What Are the Current Regulations in Los Angeles for E-Scooters?
Panish Shea & Boyle LLP — Los Angeles Personal Injury Lawyers
Electric scooters, or e-scooters, have boomed in popularity since the release of shareable, dockless models into the streets of Los Angeles. The City of Los Angeles permitted Bird and Lime to deploy hundreds of shareable e-scooters in the city last year, and will eventually allow each company to release up to 10,500 scooters and electric bicycles. Since their entrance into L.A., however, complaints and issues concerning the e-scooters have led to the city passing new regulations.
Riders Must Have A Valid Drivers’ License
California law uses electric scooters and motorized scooters interchangeably. In California, riders must have valid driver’s licenses to operate either. The class of the license does not matter, but it must be valid and up to date. Users do not need to register their electric scooters with the state, however; nor do they need license plates. Bird and Lime both require riders to scan photos of their driver’s licenses into the app before riding.
Riders Must Wear Helmets
California has a statewide helmet law mandating all electric scooter riders wear U.S. Department of Transportation-compliant helmets. A helmet can significantly reduce the rider’s risk of a serious or fatal brain injury in the case of an e-scooter accident. Failure to wear a proper helmet while riding could result in a ticket to the rider. Lime and Bird have distributed free helmets to people who take their safety pledges, in an effort to encourage helmet use and minimize accidents with motor vehicles.
Where Can E-Scooters Ride
E-scooter users may ride their scooters in the roadways in California. They have a right to the road like bicycles or mopeds. If a bicycle lane is available, however, the e-scooter rider must use it. Since e-scooters are like vehicles in the eyes of state law, riders should never operate them on sidewalks. Scooter companies must now include a “No riding on sidewalks,” warning on their platforms according to LA regulations.
E-Scooter Speed Limits
It is unlawful for an e-scooter rider to operate on roads in California with speed limits that exceed 25 miles per hour. On roads where the law does permit e-scooters, riders must obey posted speed limits, and should never drive faster than 15 miles per hour (this is the approximate maximum speed on both Bird and Lime e-scooters).

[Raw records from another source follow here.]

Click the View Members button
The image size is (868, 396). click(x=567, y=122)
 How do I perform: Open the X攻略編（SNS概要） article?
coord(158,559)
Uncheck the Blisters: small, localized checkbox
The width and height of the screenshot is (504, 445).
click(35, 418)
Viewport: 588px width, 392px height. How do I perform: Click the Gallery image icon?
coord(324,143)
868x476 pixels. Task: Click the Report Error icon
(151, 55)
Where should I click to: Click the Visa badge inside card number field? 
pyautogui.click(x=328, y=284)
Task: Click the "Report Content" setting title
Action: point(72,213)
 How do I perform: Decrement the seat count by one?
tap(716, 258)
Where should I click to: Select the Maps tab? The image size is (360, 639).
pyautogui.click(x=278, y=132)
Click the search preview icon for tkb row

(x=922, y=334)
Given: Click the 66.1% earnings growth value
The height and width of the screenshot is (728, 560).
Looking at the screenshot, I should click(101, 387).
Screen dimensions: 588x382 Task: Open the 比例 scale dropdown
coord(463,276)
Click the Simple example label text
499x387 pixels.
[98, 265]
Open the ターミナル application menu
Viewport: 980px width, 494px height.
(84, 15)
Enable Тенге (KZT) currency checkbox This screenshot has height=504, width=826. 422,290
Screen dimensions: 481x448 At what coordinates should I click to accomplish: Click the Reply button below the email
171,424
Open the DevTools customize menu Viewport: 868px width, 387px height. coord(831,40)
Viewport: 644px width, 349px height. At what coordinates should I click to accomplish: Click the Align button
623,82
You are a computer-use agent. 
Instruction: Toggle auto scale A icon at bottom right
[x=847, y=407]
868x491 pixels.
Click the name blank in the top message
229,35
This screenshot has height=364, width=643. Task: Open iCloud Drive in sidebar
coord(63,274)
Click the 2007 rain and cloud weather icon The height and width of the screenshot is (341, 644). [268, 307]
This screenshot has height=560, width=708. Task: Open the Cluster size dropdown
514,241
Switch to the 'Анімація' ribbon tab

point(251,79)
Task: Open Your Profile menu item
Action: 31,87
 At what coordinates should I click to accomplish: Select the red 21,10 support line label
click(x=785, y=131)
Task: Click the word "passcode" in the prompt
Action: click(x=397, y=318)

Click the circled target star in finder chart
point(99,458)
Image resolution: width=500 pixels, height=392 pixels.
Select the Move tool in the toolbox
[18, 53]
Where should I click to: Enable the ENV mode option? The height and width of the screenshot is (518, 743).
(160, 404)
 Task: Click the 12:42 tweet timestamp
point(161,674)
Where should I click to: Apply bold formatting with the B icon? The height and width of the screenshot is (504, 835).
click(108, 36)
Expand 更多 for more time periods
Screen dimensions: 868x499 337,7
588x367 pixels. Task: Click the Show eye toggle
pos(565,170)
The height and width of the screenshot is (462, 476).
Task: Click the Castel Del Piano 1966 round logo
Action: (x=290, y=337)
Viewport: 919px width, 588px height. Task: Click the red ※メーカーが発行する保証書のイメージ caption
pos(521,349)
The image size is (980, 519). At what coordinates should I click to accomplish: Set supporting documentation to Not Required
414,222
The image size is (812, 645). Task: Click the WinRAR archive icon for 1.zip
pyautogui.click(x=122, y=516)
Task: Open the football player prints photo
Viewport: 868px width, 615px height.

Where to Deploy New Scooters
The latest passed regulations in California regarding e-scooters seeks to make them more available in low-income communities. Bird and Lime have the right to request permits to deploy up to 3,000 in LA. They can also deploy an additional 2,500 e-scooters in low-income areas in the region, plus another 5,000 e-scooters in low-income neighborhoods in San Fernando Valley. Permits will cost less for e-scooter companies in low-income areas: $39 per vehicle compared to $130.
E-Scooter Companies Responsible for Clearing Sidewalks
The newest LA regulations also place a responsibility on Lime and Bird to keep the city’s sidewalks safe for pedestrians. Both companies have two hours to move e-scooters from sidewalks or other places where they pose hazards if users improperly park them between 7:00 a.m. and 10:00 p.m. If a city employee has to move an e-scooter from an improper parking spot, the company has to pay a $28.21 fee per hour.
New Rules to Enhance Accessibility
Part of the main goal for LA’s new e-scooter regulations is to make these vehicles more accessible to everyone in the community. With this in mind, lawmakers now make it mandatory for Lime and Bird to make the e-scooter apps available in multiple languages. This will make it easier for non-English-speaking people to utilize rideshare vehicles.
Handicapped riders will also benefit, thanks to new rules that state rideshare bicycle companies must either include batteries on at least half of the vehicles for older or less mobile riders, or make 1% of their bicycles handicap-accessible. Lime has already made enhanced mobility options, and has stated it awaits the city council’s approval before release.